■ **Brief**
Output the records from the line with "Click the Save asset floppy disk icon" through the end of the records as a two-column CSV with the columns request and answer. Make one row per record, put each value in a single quoted field with line breaks turned into spaces, and leave out the pictures.

(Excerpt from a dataset)
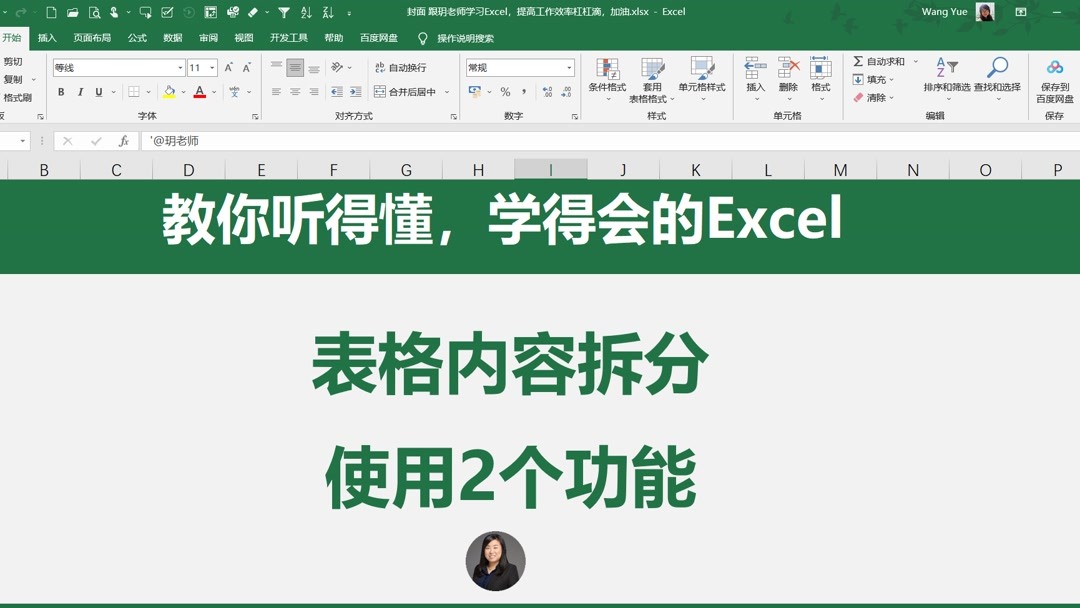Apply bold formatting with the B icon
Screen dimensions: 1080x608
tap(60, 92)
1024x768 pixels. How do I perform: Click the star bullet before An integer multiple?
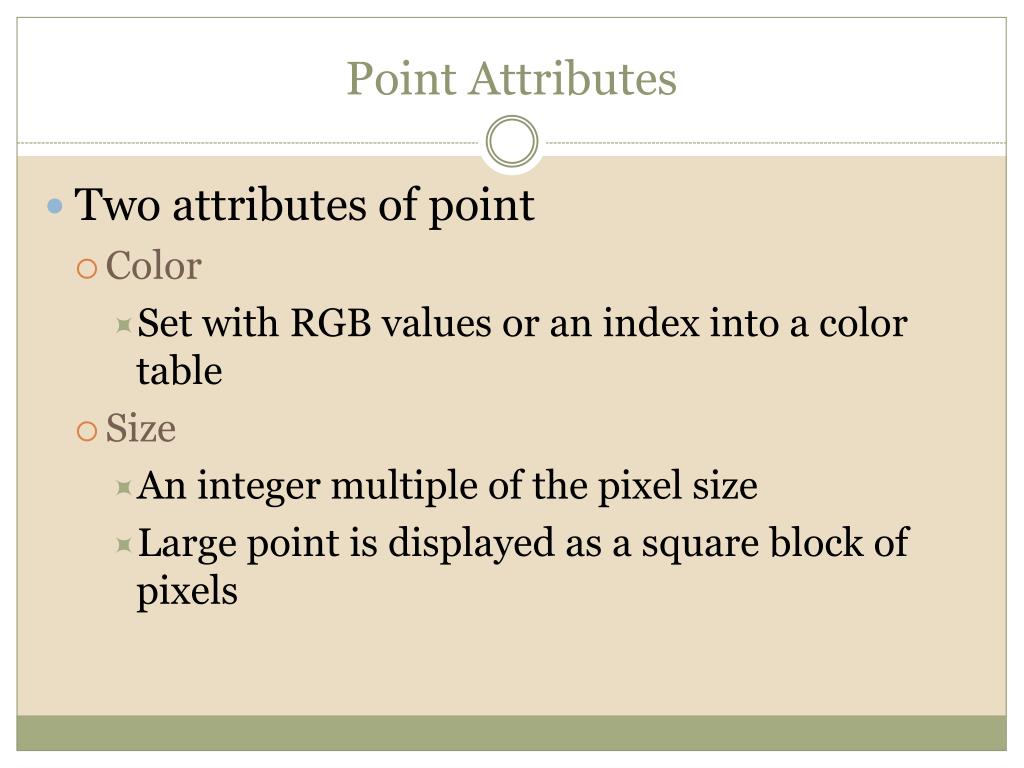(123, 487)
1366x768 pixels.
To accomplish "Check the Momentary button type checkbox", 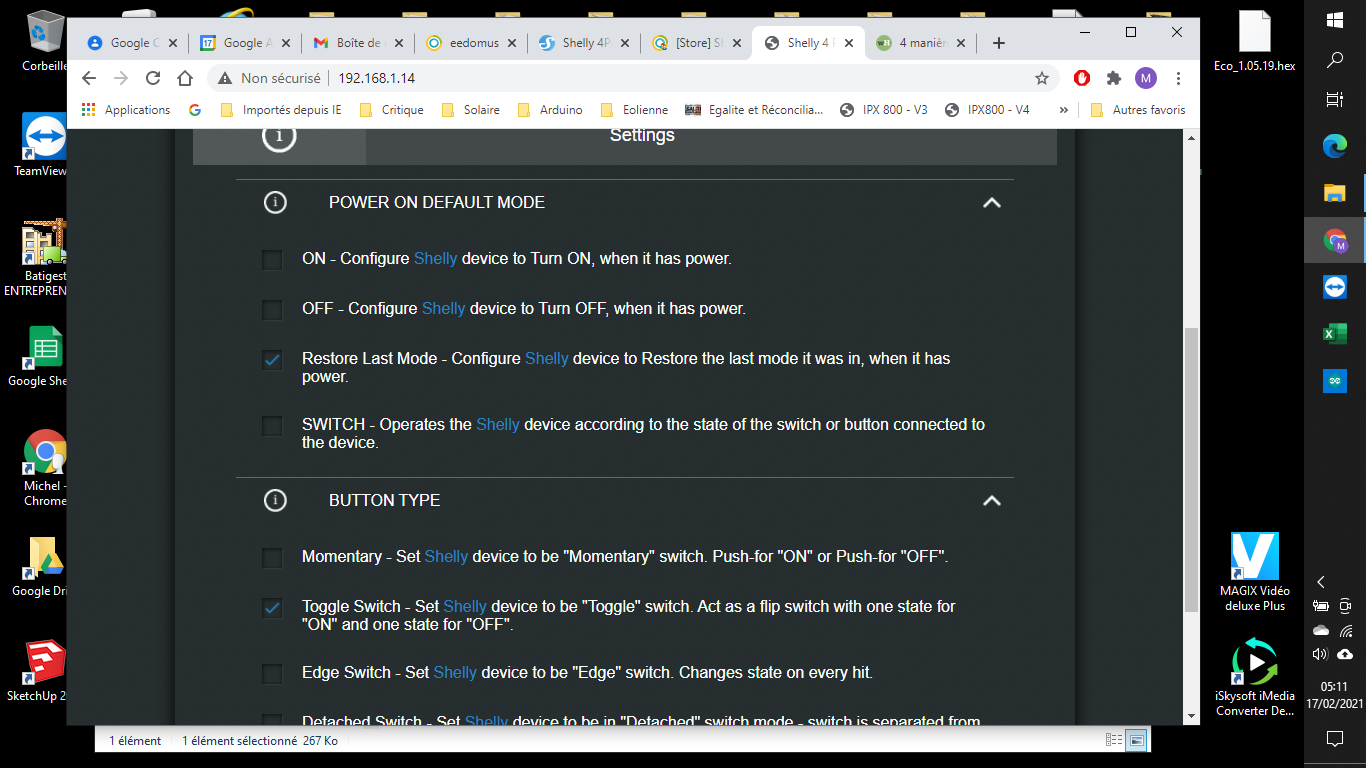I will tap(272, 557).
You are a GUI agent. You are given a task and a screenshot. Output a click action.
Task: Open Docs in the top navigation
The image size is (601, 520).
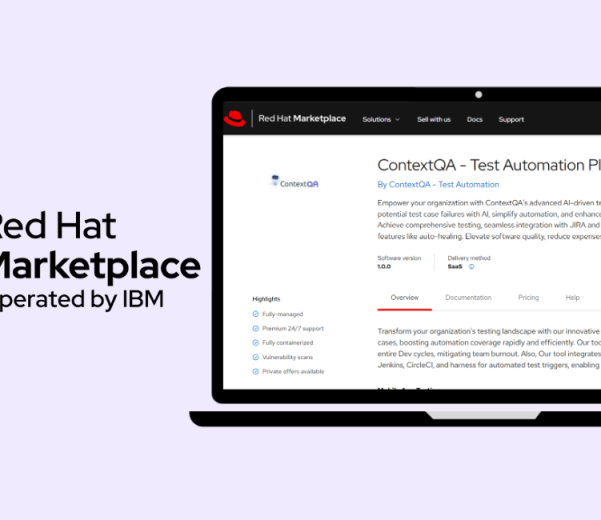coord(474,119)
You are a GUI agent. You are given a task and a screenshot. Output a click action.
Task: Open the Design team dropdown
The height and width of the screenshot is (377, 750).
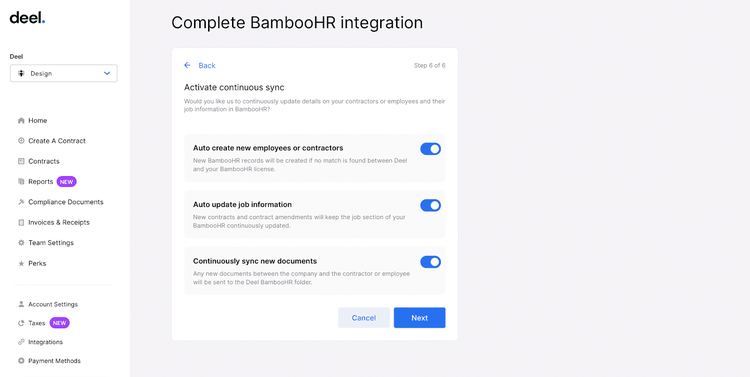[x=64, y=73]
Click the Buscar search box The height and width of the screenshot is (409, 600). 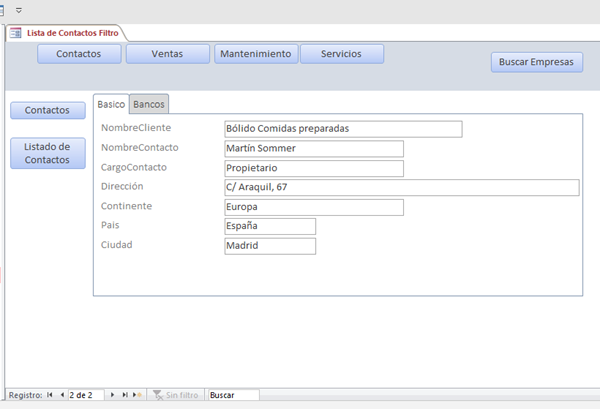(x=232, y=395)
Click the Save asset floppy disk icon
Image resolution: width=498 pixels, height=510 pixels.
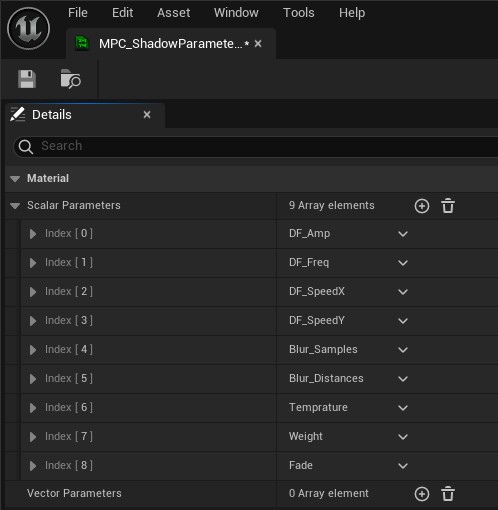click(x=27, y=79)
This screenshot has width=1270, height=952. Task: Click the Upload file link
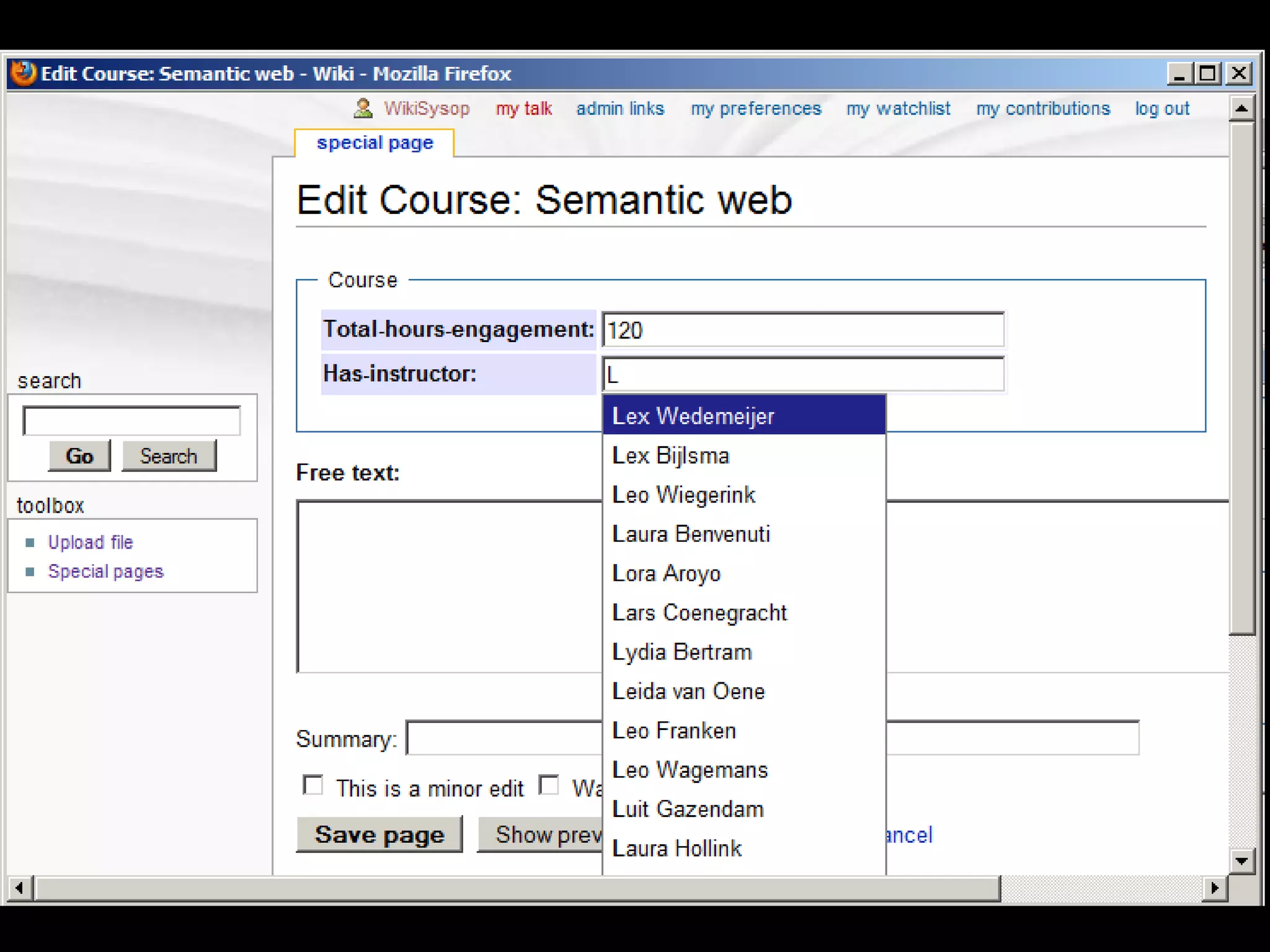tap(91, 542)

■ **Exercise answer**
request,answer
"Click the Save asset floppy disk icon Image resolution: width=498 pixels, height=510 pixels.","click(x=27, y=79)"
"This screenshot has width=1270, height=952. Task: Click the Upload file link","tap(91, 542)"